La sorellina, come già era successo per un fratello, aveva l’aspetto di un’ alpinista… curda. Colbacco (un po’ pesantino per la circostanza), pantaloni da tuta (un po’ leggerini, poi rafforzati da altra tuta prestata al volo e indossata sopra, e sigillati in basso infilandoli nei calzini)… però ha marciato alla grande, e senza alcun segno di stanchezza!
Dalla grande croce che si trova poco più in basso della cima del Vettore, si piega verso est. Noi abbiamo raggiunto a vista la cresta che termina con “Il Pizzo” (ma c’è il sentiero 131 che arriva sulla cresta). Il paesaggio è molto suggestivo e sprofonda verso il “Grande Imbuto del Vettore” , anfiteatro ampio e profondissimo, una classica sci-alpinistica. E poi i pendii erano infiocchettati in modo un po’ bizzarro da “rose” di ghiaccio:
Siamo tornati a valle felici per questo tour, con viste vertiginose nel cuore dei Sibillini, dopo aver percorso circa 12 chilometri e 1200 metri di dislivello.
Torno un attimo alla Croce Zilioli.
Si trova ad una quota relativamente bassa, 1900 metri, praticamente a vista di Forca di Presta. Eppure lì morì Tito Zilioli. Ho letto qualcosa su questa tragedia.

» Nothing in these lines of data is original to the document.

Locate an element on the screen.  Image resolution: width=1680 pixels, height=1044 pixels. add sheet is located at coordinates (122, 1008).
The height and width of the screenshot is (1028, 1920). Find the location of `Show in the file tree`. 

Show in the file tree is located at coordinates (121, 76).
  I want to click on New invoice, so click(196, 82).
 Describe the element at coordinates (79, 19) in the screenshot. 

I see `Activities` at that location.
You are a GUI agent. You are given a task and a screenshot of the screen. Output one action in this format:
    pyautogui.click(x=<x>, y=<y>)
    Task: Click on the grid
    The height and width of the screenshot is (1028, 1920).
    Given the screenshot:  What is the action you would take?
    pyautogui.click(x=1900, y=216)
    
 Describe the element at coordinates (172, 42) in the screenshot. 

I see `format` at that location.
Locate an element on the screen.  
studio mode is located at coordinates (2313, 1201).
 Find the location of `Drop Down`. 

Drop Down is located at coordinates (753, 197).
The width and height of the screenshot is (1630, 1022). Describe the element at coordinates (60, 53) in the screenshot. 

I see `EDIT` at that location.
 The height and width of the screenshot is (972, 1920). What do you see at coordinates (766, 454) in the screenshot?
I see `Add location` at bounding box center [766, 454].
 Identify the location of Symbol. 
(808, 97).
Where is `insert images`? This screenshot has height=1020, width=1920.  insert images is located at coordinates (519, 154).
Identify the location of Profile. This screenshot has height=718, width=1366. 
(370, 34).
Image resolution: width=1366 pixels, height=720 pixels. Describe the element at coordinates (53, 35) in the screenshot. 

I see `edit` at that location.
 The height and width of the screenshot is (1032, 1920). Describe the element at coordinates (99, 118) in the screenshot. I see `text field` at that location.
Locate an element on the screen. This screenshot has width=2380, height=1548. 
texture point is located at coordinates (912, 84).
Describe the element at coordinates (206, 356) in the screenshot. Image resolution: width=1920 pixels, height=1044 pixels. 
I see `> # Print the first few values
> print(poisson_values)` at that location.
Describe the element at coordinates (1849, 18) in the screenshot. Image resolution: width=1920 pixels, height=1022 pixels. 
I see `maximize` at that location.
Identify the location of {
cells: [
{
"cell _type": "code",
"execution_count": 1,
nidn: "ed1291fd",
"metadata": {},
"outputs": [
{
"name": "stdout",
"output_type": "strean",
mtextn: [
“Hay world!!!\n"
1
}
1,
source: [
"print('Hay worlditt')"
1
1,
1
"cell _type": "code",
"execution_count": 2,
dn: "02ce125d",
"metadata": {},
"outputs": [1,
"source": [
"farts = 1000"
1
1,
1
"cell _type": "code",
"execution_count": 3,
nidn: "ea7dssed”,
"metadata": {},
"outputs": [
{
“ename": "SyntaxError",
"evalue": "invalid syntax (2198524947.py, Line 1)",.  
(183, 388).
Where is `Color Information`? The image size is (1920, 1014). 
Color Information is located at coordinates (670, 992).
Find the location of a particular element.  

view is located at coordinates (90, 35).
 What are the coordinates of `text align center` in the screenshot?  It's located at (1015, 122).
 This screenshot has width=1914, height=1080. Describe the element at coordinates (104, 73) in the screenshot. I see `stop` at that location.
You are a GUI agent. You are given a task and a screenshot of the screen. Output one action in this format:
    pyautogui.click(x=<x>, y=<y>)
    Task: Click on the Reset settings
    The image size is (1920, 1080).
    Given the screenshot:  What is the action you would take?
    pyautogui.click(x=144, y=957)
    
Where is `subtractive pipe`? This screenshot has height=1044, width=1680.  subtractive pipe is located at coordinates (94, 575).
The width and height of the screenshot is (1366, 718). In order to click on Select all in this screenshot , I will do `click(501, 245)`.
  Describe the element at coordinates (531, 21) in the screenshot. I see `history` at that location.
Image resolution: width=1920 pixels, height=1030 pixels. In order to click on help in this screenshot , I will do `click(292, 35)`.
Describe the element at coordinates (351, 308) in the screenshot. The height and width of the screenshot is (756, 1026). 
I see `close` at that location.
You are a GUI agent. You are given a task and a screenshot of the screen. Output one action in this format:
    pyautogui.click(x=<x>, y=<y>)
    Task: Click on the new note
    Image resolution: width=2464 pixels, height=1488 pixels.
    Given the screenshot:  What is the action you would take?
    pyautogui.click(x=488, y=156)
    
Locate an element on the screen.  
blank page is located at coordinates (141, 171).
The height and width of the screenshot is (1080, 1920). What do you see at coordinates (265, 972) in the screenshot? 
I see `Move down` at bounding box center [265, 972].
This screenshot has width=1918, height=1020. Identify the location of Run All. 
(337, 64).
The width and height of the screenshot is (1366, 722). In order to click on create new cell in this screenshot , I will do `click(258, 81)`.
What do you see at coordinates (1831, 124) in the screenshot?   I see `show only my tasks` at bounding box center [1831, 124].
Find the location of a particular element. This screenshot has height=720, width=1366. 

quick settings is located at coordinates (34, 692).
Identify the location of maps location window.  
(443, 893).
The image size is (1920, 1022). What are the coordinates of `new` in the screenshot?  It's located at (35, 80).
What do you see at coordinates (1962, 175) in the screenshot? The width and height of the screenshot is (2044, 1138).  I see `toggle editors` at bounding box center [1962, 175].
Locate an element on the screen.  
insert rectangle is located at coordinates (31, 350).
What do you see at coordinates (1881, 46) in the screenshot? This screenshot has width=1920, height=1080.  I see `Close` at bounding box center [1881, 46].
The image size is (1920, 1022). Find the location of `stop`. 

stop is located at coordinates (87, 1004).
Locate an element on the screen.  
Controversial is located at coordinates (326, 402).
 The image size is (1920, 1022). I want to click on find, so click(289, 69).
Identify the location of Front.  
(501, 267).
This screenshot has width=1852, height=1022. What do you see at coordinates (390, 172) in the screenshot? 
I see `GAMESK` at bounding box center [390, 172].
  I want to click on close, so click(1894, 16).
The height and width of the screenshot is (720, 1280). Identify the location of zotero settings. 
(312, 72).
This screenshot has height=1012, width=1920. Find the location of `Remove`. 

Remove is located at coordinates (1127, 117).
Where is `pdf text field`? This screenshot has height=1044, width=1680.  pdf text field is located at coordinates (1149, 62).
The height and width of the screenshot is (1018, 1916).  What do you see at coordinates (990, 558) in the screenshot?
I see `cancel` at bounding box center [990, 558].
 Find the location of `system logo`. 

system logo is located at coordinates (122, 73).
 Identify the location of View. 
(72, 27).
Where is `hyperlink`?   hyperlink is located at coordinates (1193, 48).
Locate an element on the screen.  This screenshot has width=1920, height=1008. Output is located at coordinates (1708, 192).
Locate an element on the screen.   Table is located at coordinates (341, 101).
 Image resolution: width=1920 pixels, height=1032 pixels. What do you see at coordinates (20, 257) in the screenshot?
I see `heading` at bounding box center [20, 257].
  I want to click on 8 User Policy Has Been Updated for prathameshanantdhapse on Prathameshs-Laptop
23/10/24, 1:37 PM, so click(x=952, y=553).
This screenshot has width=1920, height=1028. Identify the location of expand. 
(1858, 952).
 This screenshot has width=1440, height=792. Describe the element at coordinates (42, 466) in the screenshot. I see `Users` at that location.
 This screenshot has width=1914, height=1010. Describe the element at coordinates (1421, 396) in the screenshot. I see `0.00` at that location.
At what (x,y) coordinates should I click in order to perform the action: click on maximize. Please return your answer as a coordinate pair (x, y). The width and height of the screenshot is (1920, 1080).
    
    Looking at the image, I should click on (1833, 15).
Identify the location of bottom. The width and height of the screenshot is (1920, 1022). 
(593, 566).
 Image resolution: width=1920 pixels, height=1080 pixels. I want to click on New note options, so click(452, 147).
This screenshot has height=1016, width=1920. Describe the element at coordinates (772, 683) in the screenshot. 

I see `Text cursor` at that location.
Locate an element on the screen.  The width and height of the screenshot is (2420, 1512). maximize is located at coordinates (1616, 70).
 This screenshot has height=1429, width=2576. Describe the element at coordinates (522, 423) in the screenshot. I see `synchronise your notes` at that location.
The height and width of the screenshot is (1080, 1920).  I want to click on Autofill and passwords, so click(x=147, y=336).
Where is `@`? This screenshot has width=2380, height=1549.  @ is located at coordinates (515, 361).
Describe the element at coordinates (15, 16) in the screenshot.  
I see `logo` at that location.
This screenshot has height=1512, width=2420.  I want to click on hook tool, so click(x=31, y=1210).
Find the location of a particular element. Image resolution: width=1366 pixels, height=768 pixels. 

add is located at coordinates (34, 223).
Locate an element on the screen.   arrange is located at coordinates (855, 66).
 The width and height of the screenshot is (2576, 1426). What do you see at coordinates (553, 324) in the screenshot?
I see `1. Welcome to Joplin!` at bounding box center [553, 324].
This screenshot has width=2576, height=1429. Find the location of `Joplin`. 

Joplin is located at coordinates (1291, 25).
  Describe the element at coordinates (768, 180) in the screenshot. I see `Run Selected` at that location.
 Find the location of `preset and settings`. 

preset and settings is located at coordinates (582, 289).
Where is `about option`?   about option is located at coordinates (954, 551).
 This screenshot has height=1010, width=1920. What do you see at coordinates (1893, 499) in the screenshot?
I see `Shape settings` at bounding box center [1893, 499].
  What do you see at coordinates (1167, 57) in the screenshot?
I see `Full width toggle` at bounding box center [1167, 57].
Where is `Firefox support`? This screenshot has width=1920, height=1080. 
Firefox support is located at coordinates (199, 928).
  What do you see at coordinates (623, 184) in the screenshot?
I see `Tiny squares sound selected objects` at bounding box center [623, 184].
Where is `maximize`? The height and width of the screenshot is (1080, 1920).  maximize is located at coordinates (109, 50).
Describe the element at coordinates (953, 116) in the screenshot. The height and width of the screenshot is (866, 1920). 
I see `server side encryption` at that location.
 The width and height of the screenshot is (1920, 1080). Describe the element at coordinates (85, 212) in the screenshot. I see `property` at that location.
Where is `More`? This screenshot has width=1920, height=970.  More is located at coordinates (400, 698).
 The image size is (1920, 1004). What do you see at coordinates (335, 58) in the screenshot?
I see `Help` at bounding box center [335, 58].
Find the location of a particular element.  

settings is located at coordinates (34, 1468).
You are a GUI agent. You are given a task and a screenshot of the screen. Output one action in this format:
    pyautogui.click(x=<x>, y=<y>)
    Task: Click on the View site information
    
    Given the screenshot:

Il 30 marzo 1958 Tito compie con Pinetta Teodori, Claudio Perini e Francesco Saladini, la prima ripetizione invernale della via del canalino al Vettore. Procedono in due cordate in una giornata freddissima. Comincia a nevicare e tira vento forte. Vengono sfiorati da un paio di slavine. Tito ha qualche esitazione e “blocco” già in salita, ma nulla che faccia a pensare alla tragedia che seguirà. Alle diciassette sono in vetta. Ma già all’uscita della via sono sferzati da un vento furioso e ghiacciato. La discesa è un calvario. Tito risponde sempre meno alle sollecitazioni, è sempre meno presente. Infine deve essere portato a braccia. Ma non c’è nulla da fare. Tito Zilioli muore alle venti, il suo corpo sarà recuperato il giorno successivo. I compagni raggiungono Pretare alle 22.30.